Nunca gostei do meu cabelo. Minto, passei a não gostar dele quando algo de estranho aconteceu com ele. Tinha de seis para sete anos e pela primeira vez fui ao barbeiro cortar o cabelo. Antes disso minha mãe cuidava dos meus cachinhos, era uma coisa meio indiozinho, meio anjo, um cabelo bem pretinho que caía e balançava ao lado das minhas orelhas. Até que chegou o momento de eu enfrentar a cadeira do barbeiro e por um momento pensei que ele faria minha barba, como meu pai fazia, como meu irmão estava prestes a começar a fazer. Eu, caçula, aguentava firme os puxões de cabelo do meu irmão mais velho, mas quase não aguentei quando sentei na cadeira de couro vermelho com um banquinho em cima para “dar altura”, como dizia o barbeiro.

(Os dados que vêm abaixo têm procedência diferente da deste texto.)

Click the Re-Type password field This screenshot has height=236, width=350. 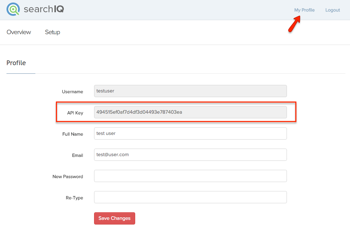point(190,197)
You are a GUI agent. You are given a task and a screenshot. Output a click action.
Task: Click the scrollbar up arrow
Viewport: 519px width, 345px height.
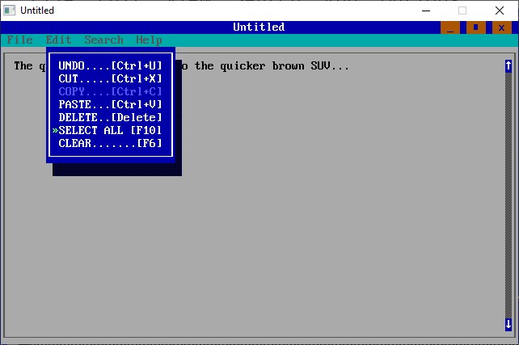[508, 66]
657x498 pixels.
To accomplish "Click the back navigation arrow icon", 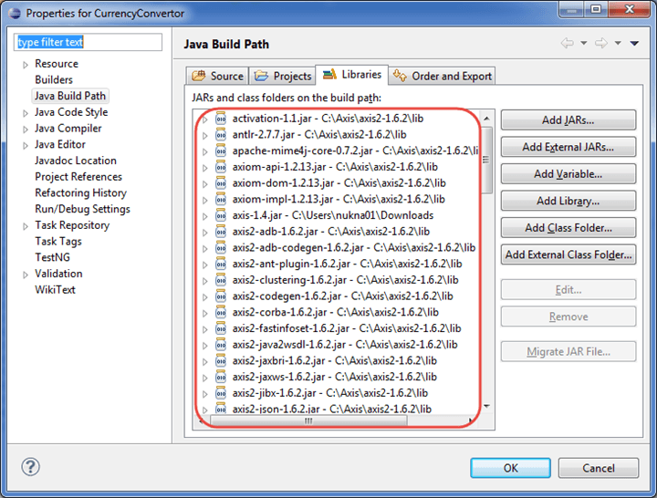I will pos(568,44).
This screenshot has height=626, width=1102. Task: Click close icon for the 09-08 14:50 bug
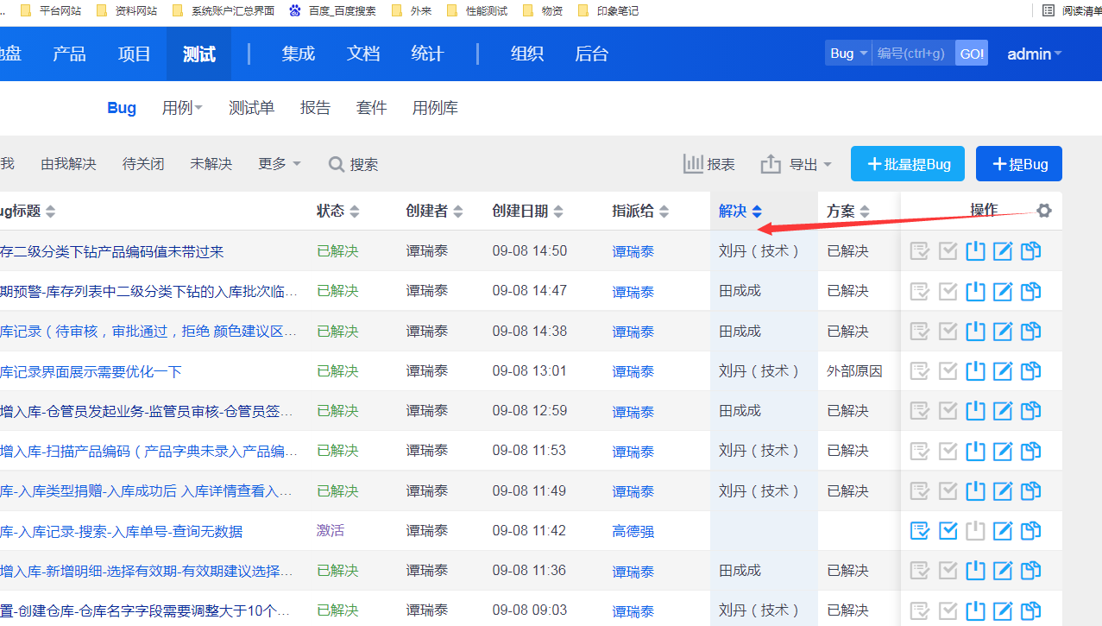click(x=975, y=251)
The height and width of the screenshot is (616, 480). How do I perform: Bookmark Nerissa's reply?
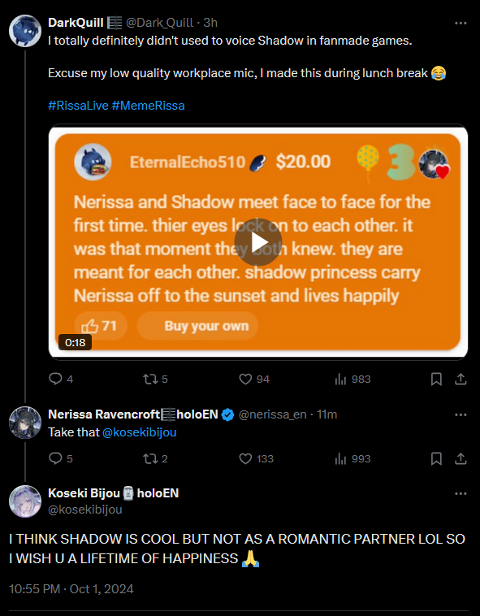[x=436, y=458]
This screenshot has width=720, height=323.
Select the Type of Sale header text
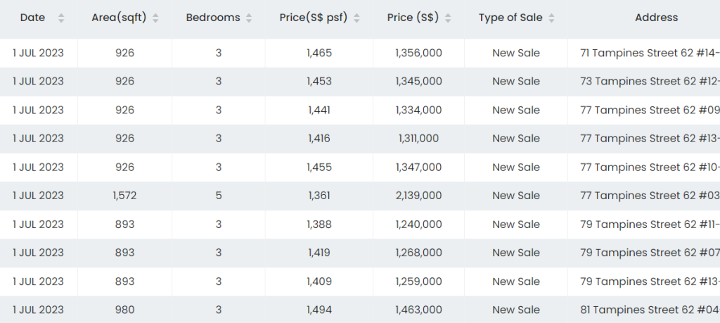click(510, 18)
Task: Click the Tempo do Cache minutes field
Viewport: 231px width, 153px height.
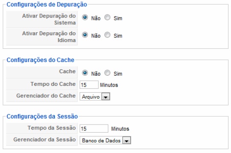Action: (x=89, y=85)
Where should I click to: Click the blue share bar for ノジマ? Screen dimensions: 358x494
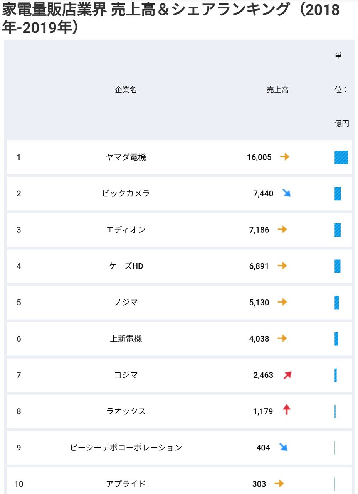[x=337, y=303]
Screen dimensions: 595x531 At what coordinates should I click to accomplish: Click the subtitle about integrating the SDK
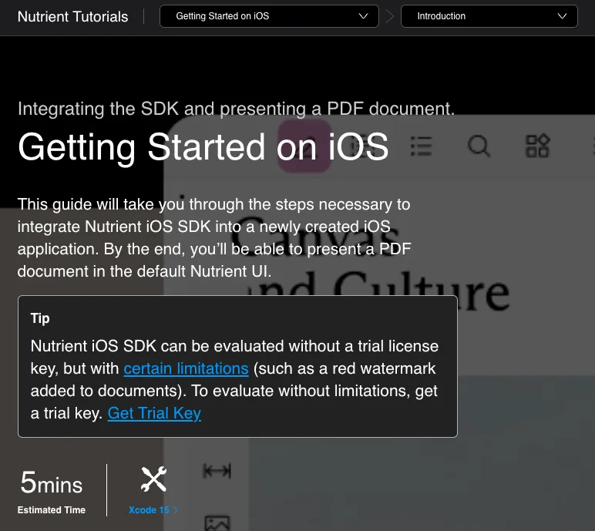coord(236,109)
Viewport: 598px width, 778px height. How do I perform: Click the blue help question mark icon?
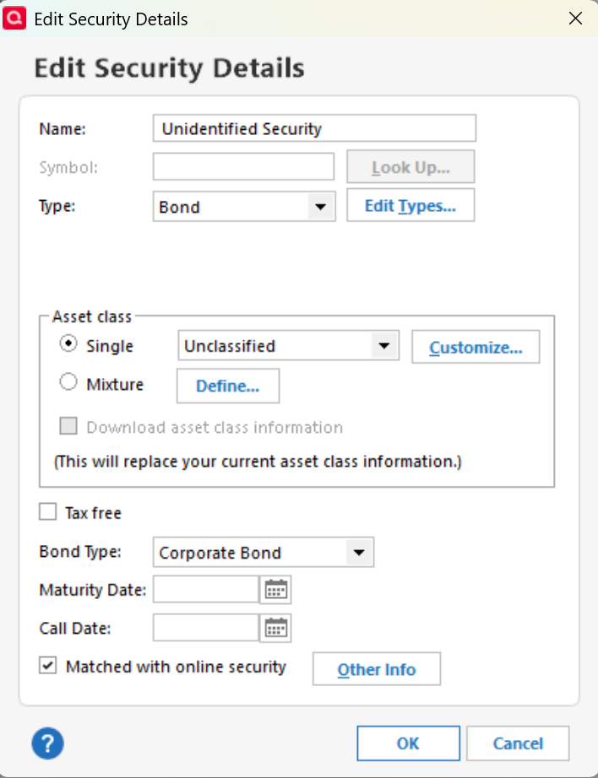click(x=48, y=743)
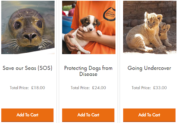Click Total Price label under Protecting Dogs
The width and height of the screenshot is (178, 123).
coord(80,88)
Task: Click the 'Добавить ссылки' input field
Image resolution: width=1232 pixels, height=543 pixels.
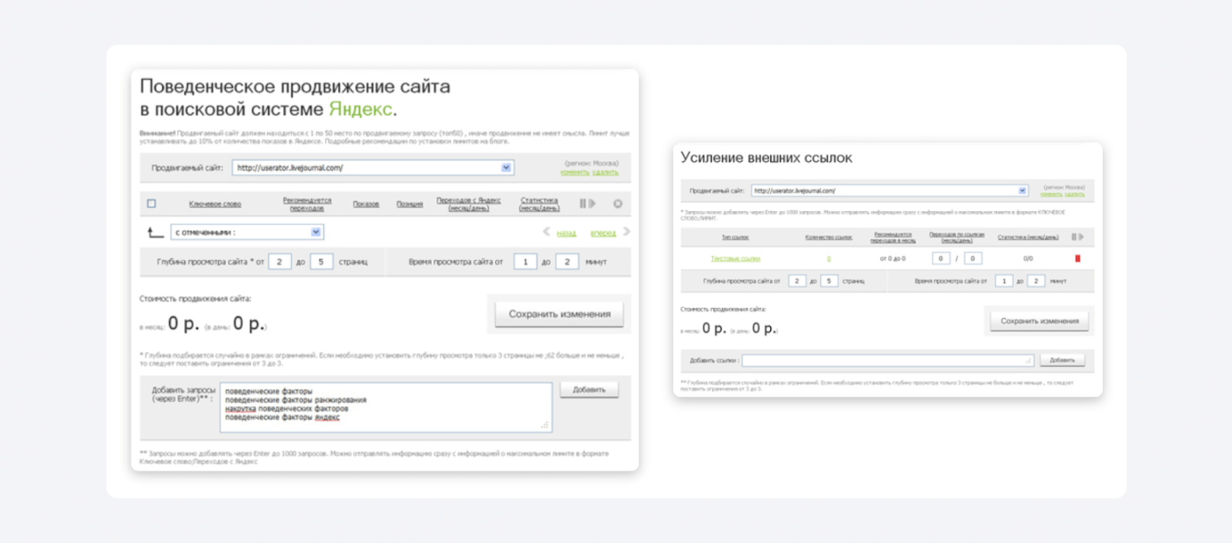Action: [x=886, y=360]
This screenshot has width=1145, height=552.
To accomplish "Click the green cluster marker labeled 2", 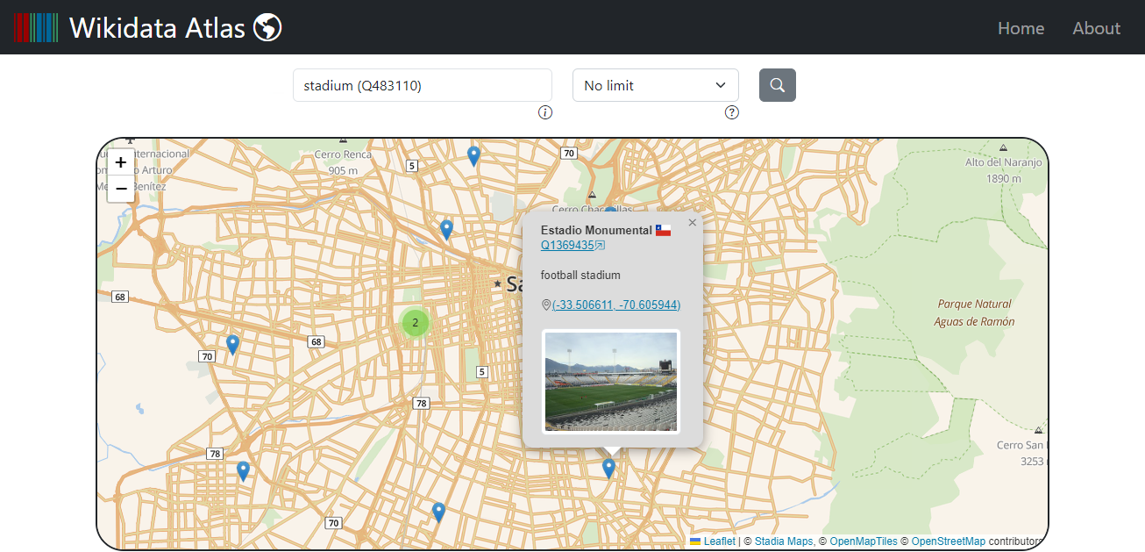I will (x=415, y=322).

Então veio aquele corte quase militar. Cabelinhos para o lado, pezinho feito, tudo nos conformes. A partir daí não havia quem desse jeito naquele cabelo carapinha e eu amaldiçoava o barbeiro que havia estragado aquilo que tanto me deixava feliz, um dos meus brinquedos prediletos. Até que comecei a estudar ciências, as mudanças hormonais e a adolescência sempre devastadora. Entre outras coisas, o cabelo ficou bem crespo e eu insistia nos cortes que me deixavam com cara de cotonete. Ou de palito de fósforo. Até que chegou o vestibular, a entrada na faculdade e os amigos que cuidaram para que não sobrasse nenhum fio na minha cabeça. Ficar careca me rendeu ser pintado na faculdade com batom
24 horas e muita gente pensar que eu havia sofrido uma operação no cérebro. Depois disso, nunca mais deixei crescer a ponto de fazer cachinhos, mas percebi ao menos que eles ficaram um pouco mais macios.
Há pouco não consegui passar no amigo cabeleireiro para me livrar deles e me deparei com um pequeno prazer: lavar os cabelos. Há tempos não usava xampu e condicionador e tem sido bem gostoso espumar o cabelo com um vagar tranquilizante, pensar na vida e nas coisas e em nada ao ensaboar e enxaguar aquilo para o qual antes eu pouco dava bola. Não que eu vá deixá-lo crescer, nem vontade tenho para cuidar tanto de um cabelo que não me favorece, mas ao menos, enquanto ele estiver maior do que eu costumo deixar, me entregarei ao prazer de lavá-lo com o cuidado que há tempos não tive com ele. Não, não fui acometido por uma febre metrossexual. Apenas descobri mais uma coisinha que deixa o dia um pouco mais divertido.
PS.: Vou tentar fazer de vez em quando uma pequena croniqueta como essa. Me digam, o que vocês acham?
Achei muito bom. Aconselho fazer mais croniquetas. Essas memórias que parecem estar perdidas, estão próximas…quando postas no papel, ou digitadas no computador, é incrível relembrar sentimentos que pareciam não existir e que estão mais vivos e presentes do que nunca.